РИМСКАЯ КАМПАНИЯ В НАЧАЛЕ XIX В.: СЛУЧАЙ, ОТКЛОНЯЮЩИЙСЯ ОТ НОРМЫ
С течением веков обширная Римская Кампания несколько раз изменит свой облик. Почему? Потому, несомненно, что там строили на пустом месте. Симонд де Сисмонди увидел ее в 1819г. и описал в качестве восхитительного примера разделения труда 196.
Немногочисленные конные пастухи в лохмотьях и овчинах, кое-какие стада, несколько кобыл с их жеребятами и редкие, отстоявшие на большом расстоянии друг от друга обширные фермы – обычно это было все, что замечали, живя в деревенской местности, пустынной, насколько хватает взгляд. Ни пашни, ни деревень; колючий кустарник, дрок, дикая, пахучая растительность непрестанно наступали на свободную землю и медленно, упорно уничтожали пастбища. Чтобы бороться с этим растительным бедствием, арендатору приходилось через правильные промежутки времени распахивать целину; за распашкой следовал посев пшеницы. То был способ воссоздать на несколько лет пастбище.

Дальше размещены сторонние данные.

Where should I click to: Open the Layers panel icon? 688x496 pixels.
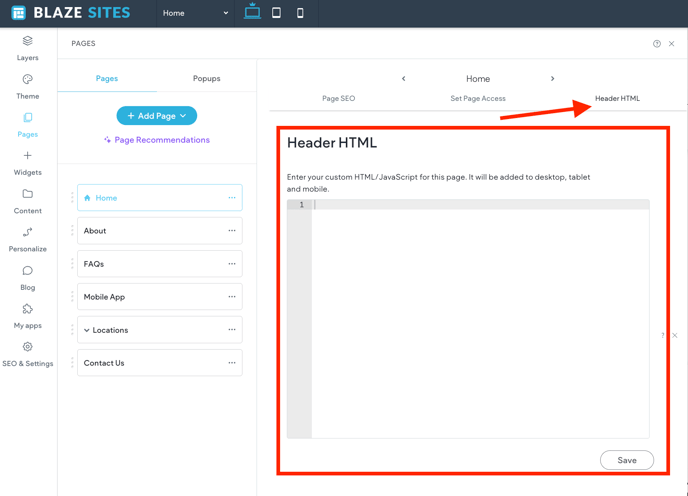27,42
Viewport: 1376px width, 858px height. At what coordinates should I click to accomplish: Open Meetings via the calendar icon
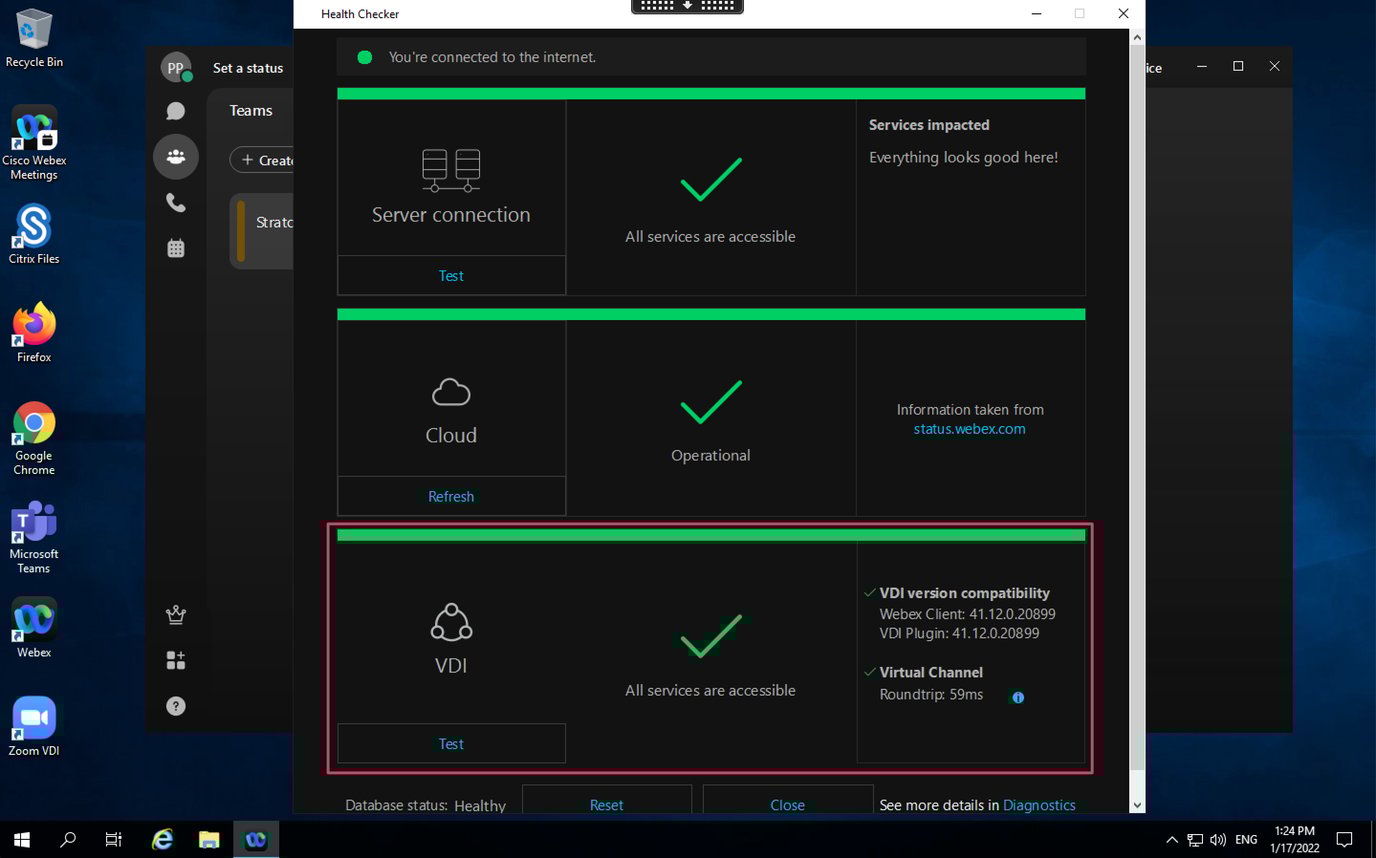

Но как было в такие чрезвычайные годы выполнять тяжкие работы, от вспашки нови до жатвы, в области, где отсутствовали крестьяне?
Решение было найдено – прибегнуть к приходящей извне рабочей силе: к более чем «десяти классам работников», классам разным, коих «названья невозможно было бы передать ни на каком языке... [для некоторых работ] – поденщики, что спускаются с гор Сабине; [для других] – работники, приходящие из Марке и Тосканы; и особенно самые многочисленные – лица, прибывающие из Абруцц; наконец, для... копнения соломы и [метания стогов сена] используют также бездельников с римских площадей (piazzaiuoli di Roma),каковые почти ни к чему более не пригодны. Сие разделение труда позволило применять самые тщательные приемы земледелия; хлеба пропалывают по меньшей мере дважды... а иногда и более; и всякий, упражняясь в какой-то отдельной операции, проделывает ее с большею быстротой и точностью. Почти все эти работы выполняются на подряде под надзором большого числа приказчиков и их помощников; но всегда арендатор предоставляет питание, ибо работник не имел бы возможности раздобыть его в этой пустыне. Арендатор должен выдавать каждому работнику одну меру вина, хлеба на 40 байокко * внеделю и три фунта какого-либо продовольствия, вроде солонины или сыра. Во время зимних работ эти работники ночуют в саsale —просторном строении без всякой мебели, каковое находится в центре громадного хозяйства... Летом же они спят там, где работают, чаще всего под открытым небом».